EXERCÍCIO PROPOSTO A: Na notícia abaixo sobre as obras irregulares em Angra dos Reis, identifique os órgãos que, segundo o texto, estavam envolvidos no esquema descoberto pela operação Carta Marcada.

TRECHO DO TEXTO:
Prefeitura de Angra ignorou ordens do TCE

O Globo, Rio, p. 14 - 08/01/2010
Prefeitura de Angra ignorou ordens do TCE
Município descumpriu determinação para demolir construções irregulares, entre as quais a Pousada Sankay, na Ilha Grande

Chico Otavio

A Pousada Sankay, um dos cenários da tragédia que atingiu Angra dos Reis no primeiro dia do ano, faz parte de uma lista de obras irregulares na Baía de Ilha Grande elaborada pelo Tribunal de Contas do Estado (TCE) durante uma inspeção especial em 2007. O levantamento, motivado pela operação Carta Marcada, da Polícia Civil, afirmou que a Sankay, assim como outros empreendimentos na Costa Verde, estava "sobre a área de domínio dos costões rochosos, especialmente quanto ao descumprimento do recuo mínimo exigido na zona costeira, e construções no espelho d'água".

O TCE cobrou, no ano seguinte, providências da prefeitura de Angra para coibir as irregularidades, mas o deslizamento de terras revelou que as obras ilegais encontradas na pousada estavam intactas até a madrugada da tragédia.

A vistoria incluía até uma foto da fachada da pousada.

- Não me lembro do relatório. Angra é muito grande. Mas nunca deixamos de cumprir as determinações do TCE - alegou o ex-prefeito Fernando Jordão, que administrou Angra de 2001 a 2008.

Irregularidades constatadas também em APA
Técnicos do Tribunal passaram um mês na Baía de Ilha Grande depois que a Carta Marcada descobriu um esquema de venda de licenças ambientais e fraudes em licitações envolvendo a agência local da Feema e as prefeituras de Angra e Paraty. Na inspeção, eles apontaram anormalidades em propriedades privadas nas Praias do Bananal e Vermelha, na Ilha Grande, na Ilha das Palmeiras e no Condomínio Vilas Tanguá.

EXERCÍCIO PROPOSTO B: Converta em tabela Markdown as linhas da listagem, da linha que contém "This screenshot has width=1456, height=819." até a linha que contém "Action: click(x=1003, y=143)", inclusive, usando as colunas Nº e Linha e omitindo as linhas em branco.

DADOS A UTILIZAR:
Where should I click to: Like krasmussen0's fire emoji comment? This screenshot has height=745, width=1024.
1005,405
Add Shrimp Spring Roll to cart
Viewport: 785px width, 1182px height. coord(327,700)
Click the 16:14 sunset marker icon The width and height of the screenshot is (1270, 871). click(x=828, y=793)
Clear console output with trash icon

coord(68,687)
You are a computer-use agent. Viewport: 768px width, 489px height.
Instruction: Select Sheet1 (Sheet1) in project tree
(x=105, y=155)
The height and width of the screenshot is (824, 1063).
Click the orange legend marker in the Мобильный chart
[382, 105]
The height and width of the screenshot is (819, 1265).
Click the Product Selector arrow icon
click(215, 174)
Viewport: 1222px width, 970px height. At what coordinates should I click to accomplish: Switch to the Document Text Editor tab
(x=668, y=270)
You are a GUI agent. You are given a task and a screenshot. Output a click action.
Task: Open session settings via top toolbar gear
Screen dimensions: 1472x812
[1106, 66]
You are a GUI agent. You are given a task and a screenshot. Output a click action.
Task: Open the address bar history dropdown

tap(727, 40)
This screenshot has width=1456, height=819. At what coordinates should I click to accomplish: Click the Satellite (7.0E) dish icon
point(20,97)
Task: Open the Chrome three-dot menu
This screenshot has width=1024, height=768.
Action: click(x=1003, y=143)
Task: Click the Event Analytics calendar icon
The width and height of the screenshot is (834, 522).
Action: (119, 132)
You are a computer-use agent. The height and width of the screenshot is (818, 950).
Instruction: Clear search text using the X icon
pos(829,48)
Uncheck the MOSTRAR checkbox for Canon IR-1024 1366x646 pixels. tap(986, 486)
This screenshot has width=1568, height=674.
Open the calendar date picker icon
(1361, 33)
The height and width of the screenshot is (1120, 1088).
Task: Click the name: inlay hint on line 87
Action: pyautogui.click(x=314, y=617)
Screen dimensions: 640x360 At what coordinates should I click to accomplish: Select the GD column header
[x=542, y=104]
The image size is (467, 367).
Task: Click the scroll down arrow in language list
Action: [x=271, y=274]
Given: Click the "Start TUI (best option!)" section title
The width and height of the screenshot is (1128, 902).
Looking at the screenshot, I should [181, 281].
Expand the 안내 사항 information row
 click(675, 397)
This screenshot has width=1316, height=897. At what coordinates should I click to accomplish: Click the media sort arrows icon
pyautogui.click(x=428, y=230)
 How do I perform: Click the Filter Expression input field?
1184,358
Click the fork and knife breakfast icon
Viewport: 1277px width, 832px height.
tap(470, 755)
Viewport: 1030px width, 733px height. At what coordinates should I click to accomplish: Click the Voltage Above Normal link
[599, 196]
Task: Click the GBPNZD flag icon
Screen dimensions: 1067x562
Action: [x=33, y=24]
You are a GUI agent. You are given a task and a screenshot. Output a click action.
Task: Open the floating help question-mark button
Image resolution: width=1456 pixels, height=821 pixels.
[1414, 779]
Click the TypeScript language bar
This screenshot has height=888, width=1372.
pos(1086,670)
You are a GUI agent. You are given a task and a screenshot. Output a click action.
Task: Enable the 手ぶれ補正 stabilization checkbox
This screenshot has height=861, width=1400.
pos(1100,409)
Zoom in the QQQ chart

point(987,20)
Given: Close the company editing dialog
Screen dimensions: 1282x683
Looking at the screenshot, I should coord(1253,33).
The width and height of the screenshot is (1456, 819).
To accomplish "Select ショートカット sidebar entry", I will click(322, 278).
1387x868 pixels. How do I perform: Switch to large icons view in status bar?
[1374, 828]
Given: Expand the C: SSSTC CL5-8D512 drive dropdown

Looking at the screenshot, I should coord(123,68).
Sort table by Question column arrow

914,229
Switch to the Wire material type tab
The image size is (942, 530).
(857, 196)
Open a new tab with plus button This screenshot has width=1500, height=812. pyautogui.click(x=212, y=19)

RESPOSTA CORRETA A:
- A agência local da Feema
- A prefeitura de Angra
- A prefeitura de Paraty

RESPOSTA CORRETA B:
| Nº | Linha |
|---|---|
| 1 | This screenshot has width=1456, height=819. At what coordinates should I click to accomplish: Click the Satellite (7.0E) dish icon |
| 2 | point(20,97) |
| 3 | Task: Open the Chrome three-dot menu |
| 4 | This screenshot has width=1024, height=768. |
| 5 | Action: click(x=1003, y=143) |